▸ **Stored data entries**
* * *
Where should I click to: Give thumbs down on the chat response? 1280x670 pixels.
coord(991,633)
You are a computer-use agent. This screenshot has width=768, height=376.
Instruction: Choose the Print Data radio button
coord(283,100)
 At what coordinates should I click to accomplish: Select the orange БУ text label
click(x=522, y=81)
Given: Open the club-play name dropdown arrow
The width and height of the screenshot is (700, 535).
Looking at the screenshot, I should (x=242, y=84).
* * *
▸ **EXERCISE**
Every record must be retyped so that it matches the original exactly.

▸ **WRITTEN ANSWER**
Where should I click to: Give thumbs down on the chat response? 1280x670 pixels.
coord(991,633)
You are a computer-use agent. This screenshot has width=768, height=376.
Instruction: Choose the Print Data radio button
coord(283,100)
 At what coordinates should I click to accomplish: Select the orange БУ text label
click(x=522, y=81)
Given: Open the club-play name dropdown arrow
The width and height of the screenshot is (700, 535).
Looking at the screenshot, I should (x=242, y=84).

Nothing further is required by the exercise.